Lieber Leser,

die dieswöchige Sidra schildert unter anderem Jakobs Hochzeit mit Labans Töchtern Lea und Rachel; und viele Toraerklärer ringen mit der Frage, wie es sein konnte, dass er zwei Schwestern heiraten durfte. Er hielt doch (nach Genesis 32, 5 und Raschi dort) die ganze Tora ein, und die Tora verbietet ausdrücklich (Lev. 18, 18) die Ehe mit zwei oder mehreren Schwestern. Wir geben im Folgenden – notwendigerweise jedoch in nur knappen Umrissen – unsere eigene Erläuterung dazu.
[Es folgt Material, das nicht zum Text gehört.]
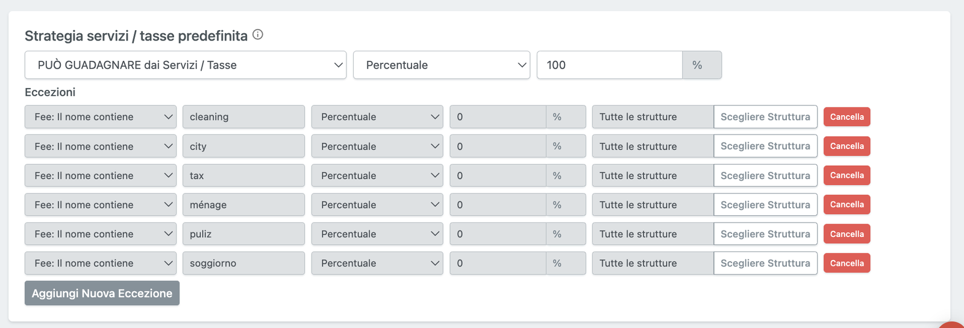Open the fee condition dropdown for soggiorno
Image resolution: width=964 pixels, height=328 pixels.
click(x=100, y=263)
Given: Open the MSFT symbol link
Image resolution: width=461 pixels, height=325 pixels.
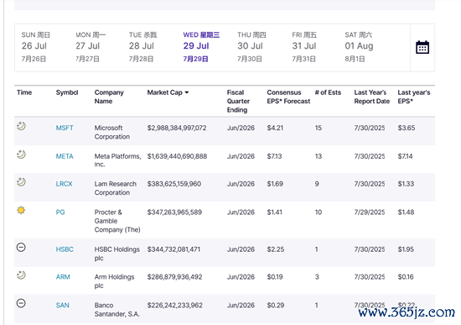Looking at the screenshot, I should pos(65,128).
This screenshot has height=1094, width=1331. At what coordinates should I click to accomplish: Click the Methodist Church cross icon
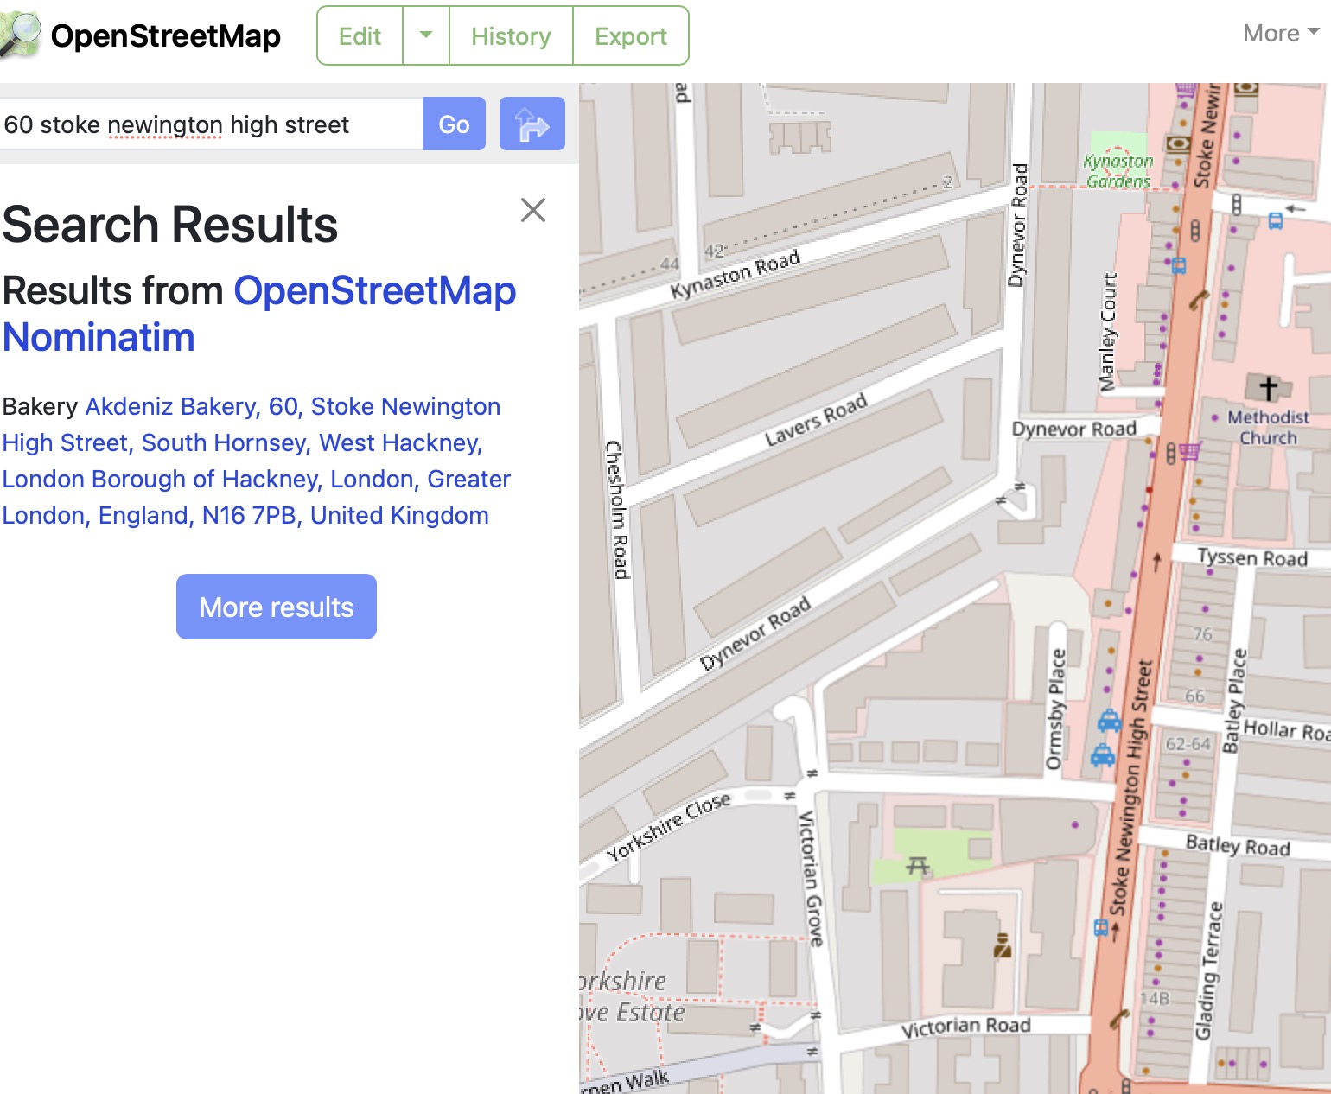pyautogui.click(x=1268, y=388)
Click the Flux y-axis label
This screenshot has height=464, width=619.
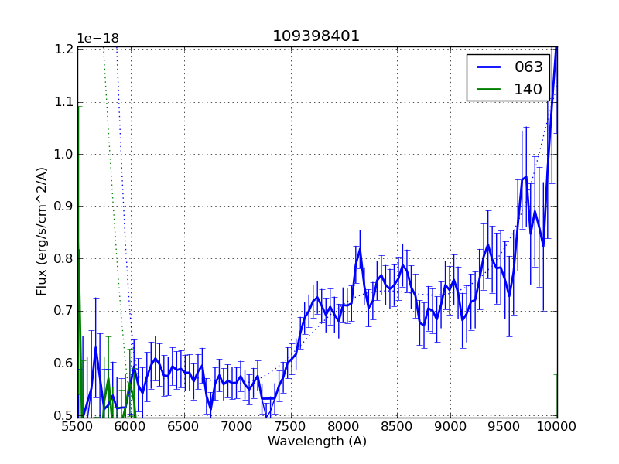43,231
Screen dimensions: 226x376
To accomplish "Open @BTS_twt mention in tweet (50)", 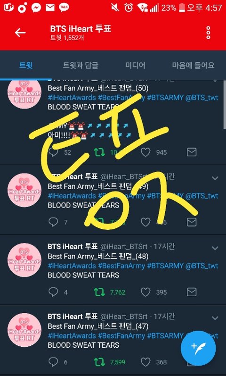I will [x=202, y=98].
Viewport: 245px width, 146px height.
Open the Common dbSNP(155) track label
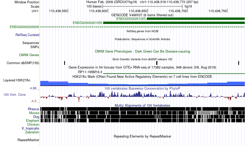coord(23,63)
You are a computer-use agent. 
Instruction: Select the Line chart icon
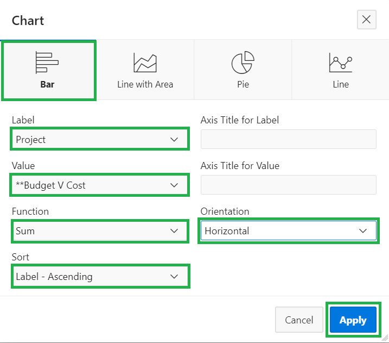tap(340, 63)
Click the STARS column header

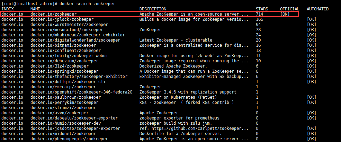[262, 9]
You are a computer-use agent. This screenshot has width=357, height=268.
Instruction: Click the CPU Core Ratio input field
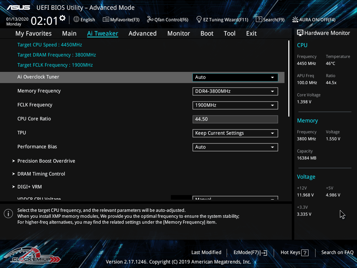pyautogui.click(x=235, y=119)
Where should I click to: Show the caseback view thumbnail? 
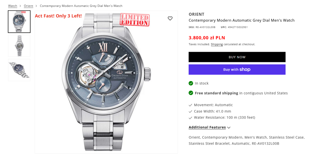(x=19, y=46)
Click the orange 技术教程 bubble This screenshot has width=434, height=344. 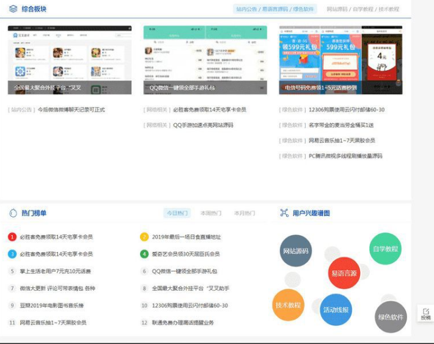(288, 305)

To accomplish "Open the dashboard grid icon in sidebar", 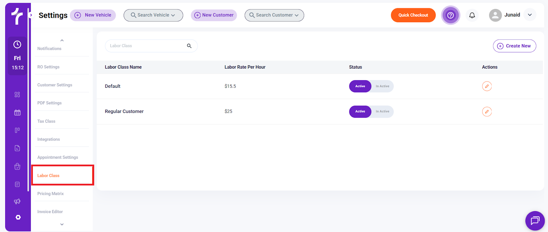I will (x=17, y=94).
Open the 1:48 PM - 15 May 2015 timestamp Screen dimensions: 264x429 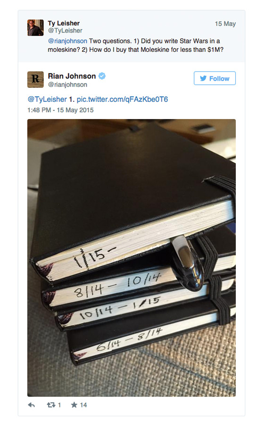pyautogui.click(x=60, y=110)
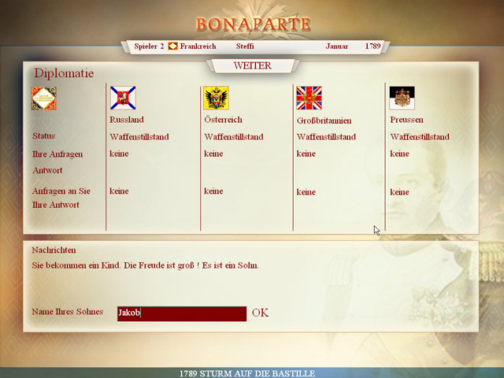Image resolution: width=504 pixels, height=378 pixels.
Task: Click Großbritannien's 'keine' under Anfragen an Sie
Action: point(306,191)
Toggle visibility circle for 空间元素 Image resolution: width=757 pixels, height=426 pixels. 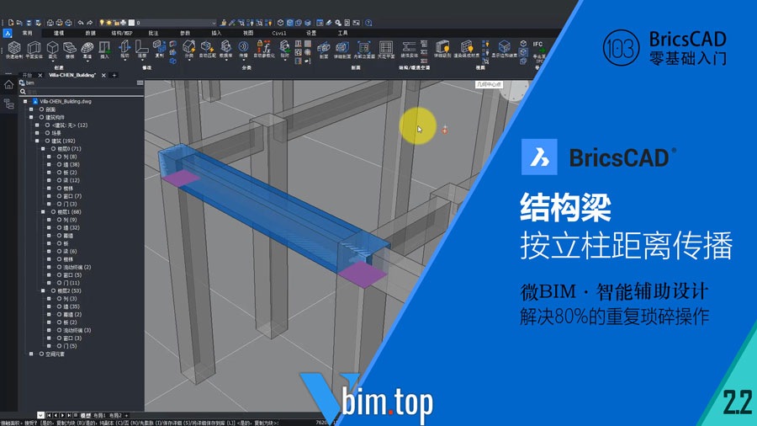(x=41, y=354)
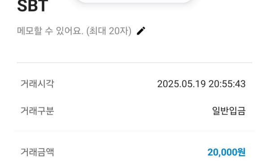Click the blank gap between 거래구분 and 일반입금
Screen dimensions: 269x163
click(x=133, y=111)
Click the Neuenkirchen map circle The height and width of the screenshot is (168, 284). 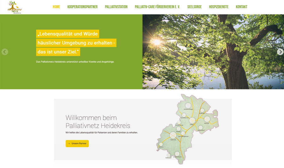click(x=184, y=115)
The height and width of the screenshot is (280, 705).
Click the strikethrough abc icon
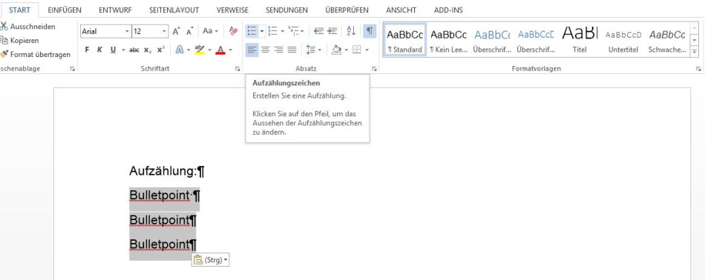[134, 50]
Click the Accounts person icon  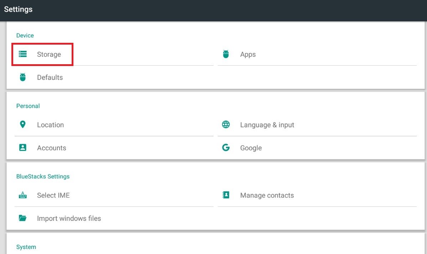23,148
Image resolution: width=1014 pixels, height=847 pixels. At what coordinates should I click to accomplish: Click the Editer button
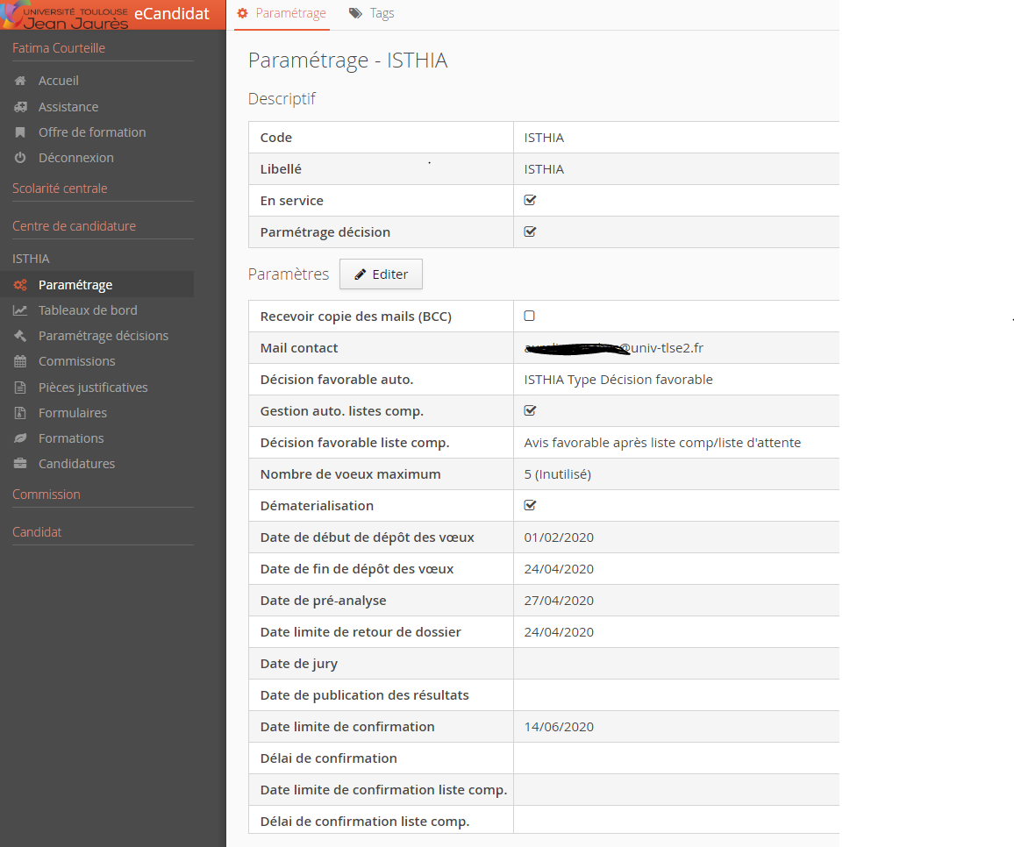(x=381, y=274)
Unsere Vorväter hatten es auf sich genommen, die gesamte Tora einzuhalten, obwohl sie – es war ja noch vor der Offenbarung am Sinai – nicht ausdrücklich dazu verpflichtet waren. Es war dies eine zusätzliche Dimension ihrer G-ttergebenheit. Wo immer jedoch Mizwot der Tora, deren Einhaltung ihnen nicht befohlen worden war, mit Vorschriften in Widerspruch standen, deren Beobachtung ihnen von G-tt positiv vorgeschrieben worden war, befolgten sie selbstverständlich nicht die unaufgetragenen Mizwot. In der Tat bedeutete eben dieses Nicht-Tun für sie eine wahrhafte Einhaltung der Tora; denn die Tora selbst verlangte, dass sie einen positiven Akt von Frömmigkeit unterlassen sollten, wenn dieser einem ausdrücklichen Befehl zuwiderlief.